Start Record excerpts

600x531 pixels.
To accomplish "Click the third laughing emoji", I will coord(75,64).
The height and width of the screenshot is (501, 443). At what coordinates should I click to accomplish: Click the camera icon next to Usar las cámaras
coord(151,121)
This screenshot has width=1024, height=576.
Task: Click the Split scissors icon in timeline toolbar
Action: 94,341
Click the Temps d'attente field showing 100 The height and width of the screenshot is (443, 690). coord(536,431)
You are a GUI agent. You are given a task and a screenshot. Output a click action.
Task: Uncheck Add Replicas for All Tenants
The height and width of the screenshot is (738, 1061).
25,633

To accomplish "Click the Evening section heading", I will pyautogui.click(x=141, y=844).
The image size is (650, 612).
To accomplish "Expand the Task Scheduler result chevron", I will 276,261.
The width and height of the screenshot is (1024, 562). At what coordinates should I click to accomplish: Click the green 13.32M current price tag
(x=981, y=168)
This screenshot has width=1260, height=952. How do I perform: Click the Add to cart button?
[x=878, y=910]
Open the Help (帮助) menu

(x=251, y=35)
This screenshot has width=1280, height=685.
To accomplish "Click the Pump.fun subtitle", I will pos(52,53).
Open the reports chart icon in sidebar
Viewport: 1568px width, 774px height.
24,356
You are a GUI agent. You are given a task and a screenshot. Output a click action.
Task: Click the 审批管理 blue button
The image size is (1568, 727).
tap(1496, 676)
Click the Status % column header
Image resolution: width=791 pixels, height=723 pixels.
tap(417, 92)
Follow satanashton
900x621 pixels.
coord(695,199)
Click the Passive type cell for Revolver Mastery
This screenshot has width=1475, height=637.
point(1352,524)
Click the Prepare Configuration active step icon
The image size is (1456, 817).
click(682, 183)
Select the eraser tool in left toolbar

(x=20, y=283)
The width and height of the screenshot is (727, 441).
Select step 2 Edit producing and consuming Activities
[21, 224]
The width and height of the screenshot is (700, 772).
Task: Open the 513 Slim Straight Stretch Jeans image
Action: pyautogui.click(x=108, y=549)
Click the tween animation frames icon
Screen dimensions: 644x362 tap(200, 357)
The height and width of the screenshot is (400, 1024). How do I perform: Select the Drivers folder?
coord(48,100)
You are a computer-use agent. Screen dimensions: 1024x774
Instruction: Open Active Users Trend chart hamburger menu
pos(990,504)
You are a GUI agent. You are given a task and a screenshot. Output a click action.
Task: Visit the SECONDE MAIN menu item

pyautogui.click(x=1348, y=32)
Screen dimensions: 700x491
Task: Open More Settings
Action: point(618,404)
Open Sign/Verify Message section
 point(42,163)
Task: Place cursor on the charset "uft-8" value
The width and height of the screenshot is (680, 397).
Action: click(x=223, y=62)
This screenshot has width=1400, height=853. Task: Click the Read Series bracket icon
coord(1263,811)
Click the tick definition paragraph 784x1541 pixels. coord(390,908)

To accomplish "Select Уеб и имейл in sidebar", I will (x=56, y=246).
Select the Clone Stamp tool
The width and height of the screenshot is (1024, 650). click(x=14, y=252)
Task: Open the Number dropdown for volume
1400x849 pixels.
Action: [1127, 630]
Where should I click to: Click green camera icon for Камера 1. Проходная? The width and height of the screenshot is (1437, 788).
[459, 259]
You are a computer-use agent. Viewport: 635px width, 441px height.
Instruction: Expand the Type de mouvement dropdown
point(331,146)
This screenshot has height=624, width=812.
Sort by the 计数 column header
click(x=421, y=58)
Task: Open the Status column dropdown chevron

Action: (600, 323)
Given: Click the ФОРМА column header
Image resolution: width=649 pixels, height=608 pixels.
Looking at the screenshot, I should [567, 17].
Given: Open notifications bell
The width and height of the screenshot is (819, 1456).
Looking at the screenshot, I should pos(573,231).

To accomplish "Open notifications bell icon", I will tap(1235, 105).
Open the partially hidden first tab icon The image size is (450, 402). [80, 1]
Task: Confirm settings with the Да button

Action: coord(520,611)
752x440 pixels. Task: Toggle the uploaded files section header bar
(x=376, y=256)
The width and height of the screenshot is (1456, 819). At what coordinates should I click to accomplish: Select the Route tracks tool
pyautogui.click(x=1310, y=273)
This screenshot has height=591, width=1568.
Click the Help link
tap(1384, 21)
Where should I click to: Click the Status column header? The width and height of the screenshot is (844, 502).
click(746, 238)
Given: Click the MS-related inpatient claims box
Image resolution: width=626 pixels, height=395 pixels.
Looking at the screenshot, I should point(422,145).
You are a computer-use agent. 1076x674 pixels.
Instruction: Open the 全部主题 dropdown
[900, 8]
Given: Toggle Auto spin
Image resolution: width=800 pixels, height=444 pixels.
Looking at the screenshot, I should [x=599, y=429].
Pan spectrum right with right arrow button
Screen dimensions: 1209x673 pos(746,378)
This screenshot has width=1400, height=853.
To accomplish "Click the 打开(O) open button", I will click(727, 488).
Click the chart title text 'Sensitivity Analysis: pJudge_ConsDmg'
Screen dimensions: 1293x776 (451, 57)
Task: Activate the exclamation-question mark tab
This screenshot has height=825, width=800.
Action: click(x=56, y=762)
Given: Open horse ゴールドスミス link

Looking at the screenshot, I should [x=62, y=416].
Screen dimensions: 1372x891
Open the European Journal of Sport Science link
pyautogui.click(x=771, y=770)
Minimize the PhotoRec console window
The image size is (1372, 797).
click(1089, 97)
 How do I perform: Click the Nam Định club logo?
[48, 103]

End Record excerpts

Render every line of the records above as a Markdown table with the columns Row and Record line. Number the rows in order and omit blank lines.

* **Answer for the task**
| Row | Record line |
|---|---|
| 1 | 600x531 pixels. |
| 2 | To accomplish "Click the third laughing emoji", I will coord(75,64). |
| 3 | The height and width of the screenshot is (501, 443). At what coordinates should I click to accomplish: Click the camera icon next to Usar las cámaras |
| 4 | coord(151,121) |
| 5 | This screenshot has width=1024, height=576. |
| 6 | Task: Click the Split scissors icon in timeline toolbar |
| 7 | Action: 94,341 |
| 8 | Click the Temps d'attente field showing 100 The height and width of the screenshot is (443, 690). coord(536,431) |
| 9 | You are a GUI agent. You are given a task and a screenshot. Output a click action. |
| 10 | Task: Uncheck Add Replicas for All Tenants |
| 11 | The height and width of the screenshot is (738, 1061). |
| 12 | 25,633 |
| 13 | To accomplish "Click the Evening section heading", I will pyautogui.click(x=141, y=844). |
| 14 | The image size is (650, 612). |
| 15 | To accomplish "Expand the Task Scheduler result chevron", I will 276,261. |
| 16 | The width and height of the screenshot is (1024, 562). At what coordinates should I click to accomplish: Click the green 13.32M current price tag |
| 17 | (x=981, y=168) |
| 18 | This screenshot has width=1260, height=952. How do I perform: Click the Add to cart button? |
| 19 | [x=878, y=910] |
| 20 | Open the Help (帮助) menu |
| 21 | (x=251, y=35) |
| 22 | This screenshot has width=1280, height=685. |
| 23 | To accomplish "Click the Pump.fun subtitle", I will pos(52,53). |
| 24 | Open the reports chart icon in sidebar |
| 25 | Viewport: 1568px width, 774px height. |
| 26 | 24,356 |
| 27 | You are a GUI agent. You are given a task and a screenshot. Output a click action. |
| 28 | Task: Click the 审批管理 blue button |
| 29 | The image size is (1568, 727). |
| 30 | tap(1496, 676) |
| 31 | Click the Status % column header |
| 32 | Image resolution: width=791 pixels, height=723 pixels. |
| 33 | tap(417, 92) |
| 34 | Follow satanashton |
| 35 | 900x621 pixels. |
| 36 | coord(695,199) |
| 37 | Click the Passive type cell for Revolver Mastery |
| 38 | This screenshot has width=1475, height=637. |
| 39 | point(1352,524) |
| 40 | Click the Prepare Configuration active step icon |
| 41 | The image size is (1456, 817). |
| 42 | click(682, 183) |
| 43 | Select the eraser tool in left toolbar |
| 44 | (x=20, y=283) |
| 45 | The width and height of the screenshot is (727, 441). |
| 46 | Select step 2 Edit producing and consuming Activities |
| 47 | [21, 224] |
| 48 | The width and height of the screenshot is (700, 772). |
| 49 | Task: Open the 513 Slim Straight Stretch Jeans image |
| 50 | Action: pyautogui.click(x=108, y=549) |
| 51 | Click the tween animation frames icon |
| 52 | Screen dimensions: 644x362 tap(200, 357) |
| 53 | The height and width of the screenshot is (400, 1024). How do I perform: Select the Drivers folder? |
| 54 | coord(48,100) |
| 55 | You are a computer-use agent. Screen dimensions: 1024x774 |
| 56 | Instruction: Open Active Users Trend chart hamburger menu |
| 57 | pos(990,504) |
| 58 | You are a GUI agent. You are given a task and a screenshot. Output a click action. |
| 59 | Task: Visit the SECONDE MAIN menu item |
| 60 | pyautogui.click(x=1348, y=32) |
| 61 | Screen dimensions: 700x491 |
| 62 | Task: Open More Settings |
| 63 | Action: point(618,404) |
| 64 | Open Sign/Verify Message section |
| 65 |  point(42,163) |
| 66 | Task: Place cursor on the charset "uft-8" value |
| 67 | The width and height of the screenshot is (680, 397). |
| 68 | Action: click(x=223, y=62) |
| 69 | This screenshot has width=1400, height=853. Task: Click the Read Series bracket icon |
| 70 | coord(1263,811) |
| 71 | Click the tick definition paragraph 784x1541 pixels. coord(390,908) |
| 72 | To accomplish "Select Уеб и имейл in sidebar", I will (x=56, y=246). |
| 73 | Select the Clone Stamp tool |
| 74 | The width and height of the screenshot is (1024, 650). click(x=14, y=252) |
| 75 | Task: Open the Number dropdown for volume |
| 76 | 1400x849 pixels. |
| 77 | Action: [1127, 630] |
| 78 | Where should I click to: Click green camera icon for Камера 1. Проходная? The width and height of the screenshot is (1437, 788). |
| 79 | [459, 259] |
| 80 | You are a computer-use agent. Viewport: 635px width, 441px height. |
| 81 | Instruction: Expand the Type de mouvement dropdown |
| 82 | point(331,146) |
| 83 | This screenshot has height=624, width=812. |
| 84 | Sort by the 计数 column header |
| 85 | click(x=421, y=58) |
| 86 | Task: Open the Status column dropdown chevron |
| 87 | Action: (600, 323) |
| 88 | Given: Click the ФОРМА column header |
| 89 | Image resolution: width=649 pixels, height=608 pixels. |
| 90 | Looking at the screenshot, I should [567, 17]. |
| 91 | Given: Open notifications bell |
| 92 | The width and height of the screenshot is (819, 1456). |
| 93 | Looking at the screenshot, I should pos(573,231). |
| 94 | To accomplish "Open notifications bell icon", I will tap(1235, 105). |
| 95 | Open the partially hidden first tab icon The image size is (450, 402). [80, 1] |
| 96 | Task: Confirm settings with the Да button |
| 97 | Action: coord(520,611) |
| 98 | 752x440 pixels. Task: Toggle the uploaded files section header bar |
| 99 | (x=376, y=256) |
| 100 | The width and height of the screenshot is (1456, 819). At what coordinates should I click to accomplish: Select the Route tracks tool |
| 101 | pyautogui.click(x=1310, y=273) |
| 102 | This screenshot has height=591, width=1568. |
| 103 | Click the Help link |
| 104 | tap(1384, 21) |
| 105 | Where should I click to: Click the Status column header? The width and height of the screenshot is (844, 502). |
| 106 | click(746, 238) |
| 107 | Given: Click the MS-related inpatient claims box |
| 108 | Image resolution: width=626 pixels, height=395 pixels. |
| 109 | Looking at the screenshot, I should point(422,145). |
| 110 | You are a computer-use agent. 1076x674 pixels. |
| 111 | Instruction: Open the 全部主题 dropdown |
| 112 | [900, 8] |
| 113 | Given: Toggle Auto spin |
| 114 | Image resolution: width=800 pixels, height=444 pixels. |
| 115 | Looking at the screenshot, I should [x=599, y=429]. |
| 116 | Pan spectrum right with right arrow button |
| 117 | Screen dimensions: 1209x673 pos(746,378) |
| 118 | This screenshot has width=1400, height=853. |
| 119 | To accomplish "Click the 打开(O) open button", I will click(727, 488). |
| 120 | Click the chart title text 'Sensitivity Analysis: pJudge_ConsDmg' |
| 121 | Screen dimensions: 1293x776 (451, 57) |
| 122 | Task: Activate the exclamation-question mark tab |
| 123 | This screenshot has height=825, width=800. |
| 124 | Action: click(x=56, y=762) |
| 125 | Given: Open horse ゴールドスミス link |
| 126 | Looking at the screenshot, I should [x=62, y=416]. |
| 127 | Screen dimensions: 1372x891 |
| 128 | Open the European Journal of Sport Science link |
| 129 | pyautogui.click(x=771, y=770) |
| 130 | Minimize the PhotoRec console window |
| 131 | The image size is (1372, 797). |
| 132 | click(1089, 97) |
| 133 |  How do I perform: Click the Nam Định club logo? |
| 134 | [48, 103] |